■ Stated task 1: According to the patch page, how many files does the patch change?
■ Stated task 2: Pull from the patch page the passage that runs from "Signed-off-by: Paolo Bonzini" up to and including "2013, 11:44 p.m.", with no changes.

■ Text to read:
+===+

Patchwork [v2,08/12] mirror: allow customizing the granularity

login
register
mail settings
Submitter Paolo Bonzini
Date Jan. 16, 2013, 5:31 p.m.
Message ID <1358357479-7912-9-git-send-email-pbonzini@redhat.com>
Download mbox | patch
Permalink /patch/212893/
State New
Headers show

Comments

Paolo Bonzini - Jan. 16, 2013, 5:31 p.m.
The desired granularity may be very different depending on the kind of
operation (e.g. continuous replication vs. collapse-to-raw) and whether
the VM is expected to perform lots of I/O while mirroring is in progress.

Allow the user to customize it, while providing a sane default so that
in general there will be no extra allocated space in the target compared
to the source.

Signed-off-by: Paolo Bonzini <pbonzini@redhat.com>
---
 block/mirror.c            |   50 ++++++++++++++++++++++++++++----------------
 blockdev.c                |   15 ++++++++++++-
 hmp.c                     |    2 +-
 include/block/block_int.h |    3 +-
 qapi-schema.json          |    8 ++++++-
 qmp-commands.hx           |    8 ++++++-
 6 files changed, 63 insertions(+), 23 deletions(-)
Eric Blake - Jan. 16, 2013, 11:44 p.m.
On 01/16/2013 10:31 AM, Paolo Bonzini wrote:
> The desired granularity may be very different depending on the kind of
> operation (e.g. continuous replication vs. collapse-to-raw) and whether
> the VM is expected to perform lots of I/O while mirroring is in progress.
> 
> Allow the user to customize it, while providing a sane default so that
> in general there will be no extra allocated space in the target compared
> to the source.

+===+

■ Recorded information:
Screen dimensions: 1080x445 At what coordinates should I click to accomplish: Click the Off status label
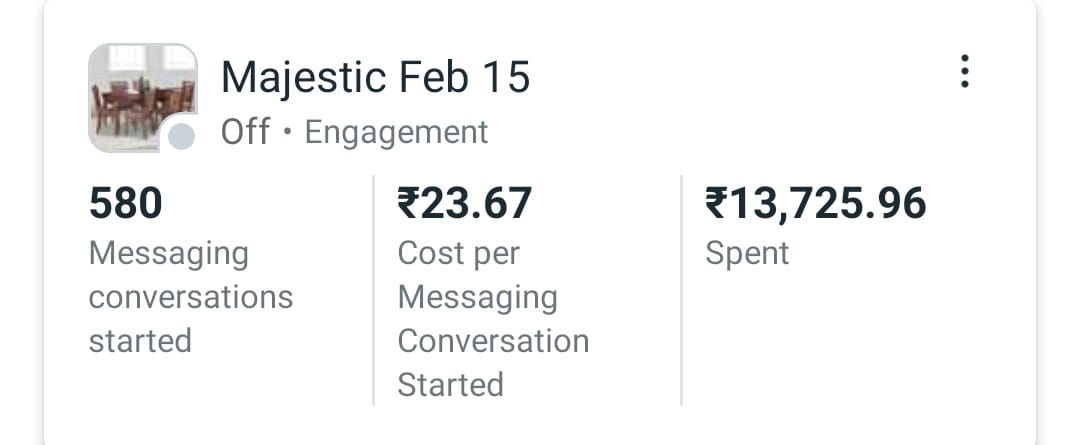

+===+

■ Exercise solution 1: Six files, with 63 insertions and 23 deletions.

■ Exercise solution 2:
Signed-off-by: Paolo Bonzini <pbonzini@redhat.com>
---
 block/mirror.c            |   50 ++++++++++++++++++++++++++++----------------
 blockdev.c                |   15 ++++++++++++-
 hmp.c                     |    2 +-
 include/block/block_int.h |    3 +-
 qapi-schema.json          |    8 ++++++-
 qmp-commands.hx           |    8 ++++++-
 6 files changed, 63 insertions(+), 23 deletions(-)
Eric Blake - Jan. 16, 2013, 11:44 p.m.